-- Problem to solve --
Retype the lines of the material below, from the line with "Open the grid apps sidebar button" up to and including the line with "Select the YouTube", keeping every character unchanged.
[Start]
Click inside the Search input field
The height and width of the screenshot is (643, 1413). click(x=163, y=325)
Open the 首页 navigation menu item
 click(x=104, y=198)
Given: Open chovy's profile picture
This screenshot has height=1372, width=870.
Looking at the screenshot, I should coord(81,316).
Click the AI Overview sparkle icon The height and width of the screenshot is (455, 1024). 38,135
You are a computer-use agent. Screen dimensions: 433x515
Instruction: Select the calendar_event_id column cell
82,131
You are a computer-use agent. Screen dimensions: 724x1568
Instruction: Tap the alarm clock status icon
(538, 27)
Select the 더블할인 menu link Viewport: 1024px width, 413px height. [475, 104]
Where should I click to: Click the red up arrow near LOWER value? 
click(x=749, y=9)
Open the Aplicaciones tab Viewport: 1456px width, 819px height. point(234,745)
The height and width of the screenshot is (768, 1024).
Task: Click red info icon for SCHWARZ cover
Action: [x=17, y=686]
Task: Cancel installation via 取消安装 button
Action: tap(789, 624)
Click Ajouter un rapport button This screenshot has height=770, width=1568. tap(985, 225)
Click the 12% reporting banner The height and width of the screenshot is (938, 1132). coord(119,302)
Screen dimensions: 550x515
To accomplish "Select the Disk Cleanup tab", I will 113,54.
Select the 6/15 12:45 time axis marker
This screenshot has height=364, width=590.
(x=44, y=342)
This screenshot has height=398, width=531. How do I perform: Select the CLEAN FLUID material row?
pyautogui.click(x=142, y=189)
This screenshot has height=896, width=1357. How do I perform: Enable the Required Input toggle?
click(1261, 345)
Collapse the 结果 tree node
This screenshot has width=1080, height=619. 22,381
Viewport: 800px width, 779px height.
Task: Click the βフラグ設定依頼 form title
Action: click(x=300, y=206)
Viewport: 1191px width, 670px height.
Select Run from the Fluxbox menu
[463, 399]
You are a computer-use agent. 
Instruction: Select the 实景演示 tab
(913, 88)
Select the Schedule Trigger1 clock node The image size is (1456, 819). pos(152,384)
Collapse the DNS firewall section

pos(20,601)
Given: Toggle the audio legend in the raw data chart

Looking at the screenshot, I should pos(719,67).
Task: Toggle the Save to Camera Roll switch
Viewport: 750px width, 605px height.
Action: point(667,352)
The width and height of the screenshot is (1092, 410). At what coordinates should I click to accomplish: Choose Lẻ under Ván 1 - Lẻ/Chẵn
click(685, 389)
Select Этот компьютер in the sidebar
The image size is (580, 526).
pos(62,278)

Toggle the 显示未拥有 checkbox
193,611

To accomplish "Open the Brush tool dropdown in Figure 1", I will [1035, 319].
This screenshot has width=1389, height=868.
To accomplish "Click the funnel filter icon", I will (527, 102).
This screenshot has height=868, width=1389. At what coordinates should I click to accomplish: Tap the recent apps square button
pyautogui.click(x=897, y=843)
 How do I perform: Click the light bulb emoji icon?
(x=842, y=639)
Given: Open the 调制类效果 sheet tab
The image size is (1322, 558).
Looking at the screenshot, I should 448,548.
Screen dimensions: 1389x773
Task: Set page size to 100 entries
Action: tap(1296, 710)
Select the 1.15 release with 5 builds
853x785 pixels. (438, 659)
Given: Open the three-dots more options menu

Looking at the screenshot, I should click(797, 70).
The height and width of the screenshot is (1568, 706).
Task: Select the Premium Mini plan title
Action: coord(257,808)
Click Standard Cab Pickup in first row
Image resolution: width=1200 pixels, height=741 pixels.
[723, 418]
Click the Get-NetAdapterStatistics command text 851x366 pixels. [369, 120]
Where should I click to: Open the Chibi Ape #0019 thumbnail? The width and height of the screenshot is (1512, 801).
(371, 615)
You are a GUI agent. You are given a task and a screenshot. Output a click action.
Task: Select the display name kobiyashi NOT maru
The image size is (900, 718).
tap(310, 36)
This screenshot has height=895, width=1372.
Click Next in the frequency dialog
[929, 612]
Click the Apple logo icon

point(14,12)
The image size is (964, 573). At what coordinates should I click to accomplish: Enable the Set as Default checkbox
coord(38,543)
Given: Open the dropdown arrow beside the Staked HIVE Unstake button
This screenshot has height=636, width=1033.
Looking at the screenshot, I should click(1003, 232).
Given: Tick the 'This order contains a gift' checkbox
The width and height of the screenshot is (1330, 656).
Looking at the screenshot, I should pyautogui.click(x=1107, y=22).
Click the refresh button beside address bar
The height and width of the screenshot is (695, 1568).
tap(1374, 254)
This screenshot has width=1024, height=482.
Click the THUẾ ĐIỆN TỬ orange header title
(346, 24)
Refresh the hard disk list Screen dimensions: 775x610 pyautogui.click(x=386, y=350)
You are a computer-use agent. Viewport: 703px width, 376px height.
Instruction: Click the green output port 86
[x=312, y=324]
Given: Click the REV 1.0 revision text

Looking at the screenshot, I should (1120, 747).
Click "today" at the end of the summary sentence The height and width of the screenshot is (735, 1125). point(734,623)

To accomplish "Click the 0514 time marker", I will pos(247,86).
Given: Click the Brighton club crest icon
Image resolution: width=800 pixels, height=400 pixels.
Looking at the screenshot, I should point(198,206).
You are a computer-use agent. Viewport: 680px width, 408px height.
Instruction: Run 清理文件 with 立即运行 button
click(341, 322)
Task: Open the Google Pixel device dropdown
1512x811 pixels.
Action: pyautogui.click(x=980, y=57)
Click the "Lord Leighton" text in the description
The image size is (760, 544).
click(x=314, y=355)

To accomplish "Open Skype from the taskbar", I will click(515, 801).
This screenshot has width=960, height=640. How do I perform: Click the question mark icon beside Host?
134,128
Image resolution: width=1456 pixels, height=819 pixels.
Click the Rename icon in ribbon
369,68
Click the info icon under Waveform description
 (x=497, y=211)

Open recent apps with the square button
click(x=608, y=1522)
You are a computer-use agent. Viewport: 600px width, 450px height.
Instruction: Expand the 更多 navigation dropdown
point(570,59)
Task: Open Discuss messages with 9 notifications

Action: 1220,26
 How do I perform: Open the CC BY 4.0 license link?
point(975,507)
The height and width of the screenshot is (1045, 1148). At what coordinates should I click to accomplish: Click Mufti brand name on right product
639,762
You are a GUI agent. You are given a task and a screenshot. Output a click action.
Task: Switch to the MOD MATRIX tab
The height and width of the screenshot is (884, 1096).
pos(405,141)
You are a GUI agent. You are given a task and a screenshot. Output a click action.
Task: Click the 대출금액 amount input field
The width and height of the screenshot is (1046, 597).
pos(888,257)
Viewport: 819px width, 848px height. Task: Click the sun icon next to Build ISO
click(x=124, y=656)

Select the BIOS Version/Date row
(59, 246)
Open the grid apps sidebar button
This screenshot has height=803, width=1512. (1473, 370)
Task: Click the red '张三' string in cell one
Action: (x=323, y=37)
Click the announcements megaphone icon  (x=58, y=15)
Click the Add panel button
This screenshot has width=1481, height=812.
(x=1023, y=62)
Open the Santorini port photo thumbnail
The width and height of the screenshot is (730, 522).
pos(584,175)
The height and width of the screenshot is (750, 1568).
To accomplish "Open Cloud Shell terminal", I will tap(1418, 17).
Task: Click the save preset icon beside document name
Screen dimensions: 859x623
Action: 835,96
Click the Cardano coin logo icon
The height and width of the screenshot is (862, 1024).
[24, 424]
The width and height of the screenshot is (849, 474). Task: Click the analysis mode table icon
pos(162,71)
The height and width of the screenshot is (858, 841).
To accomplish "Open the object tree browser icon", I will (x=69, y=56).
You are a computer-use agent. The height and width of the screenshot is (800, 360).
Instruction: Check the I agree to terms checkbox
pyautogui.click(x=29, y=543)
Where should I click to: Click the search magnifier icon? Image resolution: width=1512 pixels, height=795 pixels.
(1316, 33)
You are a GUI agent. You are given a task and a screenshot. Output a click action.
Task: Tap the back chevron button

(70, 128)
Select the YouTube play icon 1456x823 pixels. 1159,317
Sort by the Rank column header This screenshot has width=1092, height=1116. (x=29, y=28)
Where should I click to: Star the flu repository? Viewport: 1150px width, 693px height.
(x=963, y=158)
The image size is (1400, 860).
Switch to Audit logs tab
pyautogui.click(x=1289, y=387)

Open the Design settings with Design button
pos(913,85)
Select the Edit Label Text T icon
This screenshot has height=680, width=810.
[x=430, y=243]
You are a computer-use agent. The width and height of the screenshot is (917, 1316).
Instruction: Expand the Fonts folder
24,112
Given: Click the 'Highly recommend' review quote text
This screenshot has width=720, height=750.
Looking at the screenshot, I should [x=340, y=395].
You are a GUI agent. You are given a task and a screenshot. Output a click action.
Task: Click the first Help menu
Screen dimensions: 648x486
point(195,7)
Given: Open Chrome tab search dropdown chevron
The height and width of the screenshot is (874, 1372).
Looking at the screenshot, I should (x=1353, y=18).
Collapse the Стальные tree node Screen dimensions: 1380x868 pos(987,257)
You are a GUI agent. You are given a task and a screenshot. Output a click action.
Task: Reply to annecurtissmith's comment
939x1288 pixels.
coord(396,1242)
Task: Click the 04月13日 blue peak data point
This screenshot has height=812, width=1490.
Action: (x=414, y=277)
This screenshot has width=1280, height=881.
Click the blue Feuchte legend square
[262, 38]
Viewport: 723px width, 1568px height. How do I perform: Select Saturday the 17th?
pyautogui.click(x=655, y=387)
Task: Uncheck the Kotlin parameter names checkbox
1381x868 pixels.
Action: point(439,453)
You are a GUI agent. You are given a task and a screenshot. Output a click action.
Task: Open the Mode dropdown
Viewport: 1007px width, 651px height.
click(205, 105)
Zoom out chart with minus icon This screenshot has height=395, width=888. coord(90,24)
[End]
-- Response for this exercise --
Open the grid apps sidebar button
This screenshot has height=803, width=1512. (1473, 370)
Task: Click the red '张三' string in cell one
Action: (x=323, y=37)
Click the announcements megaphone icon  (x=58, y=15)
Click the Add panel button
This screenshot has width=1481, height=812.
(x=1023, y=62)
Open the Santorini port photo thumbnail
The width and height of the screenshot is (730, 522).
pos(584,175)
The height and width of the screenshot is (750, 1568).
To accomplish "Open Cloud Shell terminal", I will tap(1418, 17).
Task: Click the save preset icon beside document name
Screen dimensions: 859x623
Action: 835,96
Click the Cardano coin logo icon
The height and width of the screenshot is (862, 1024).
[24, 424]
The width and height of the screenshot is (849, 474). Task: Click the analysis mode table icon
pos(162,71)
The height and width of the screenshot is (858, 841).
To accomplish "Open the object tree browser icon", I will (x=69, y=56).
You are a computer-use agent. The height and width of the screenshot is (800, 360).
Instruction: Check the I agree to terms checkbox
pyautogui.click(x=29, y=543)
Where should I click to: Click the search magnifier icon? Image resolution: width=1512 pixels, height=795 pixels.
(1316, 33)
You are a GUI agent. You are given a task and a screenshot. Output a click action.
Task: Tap the back chevron button

(70, 128)
Select the YouTube play icon 1456x823 pixels. 1159,317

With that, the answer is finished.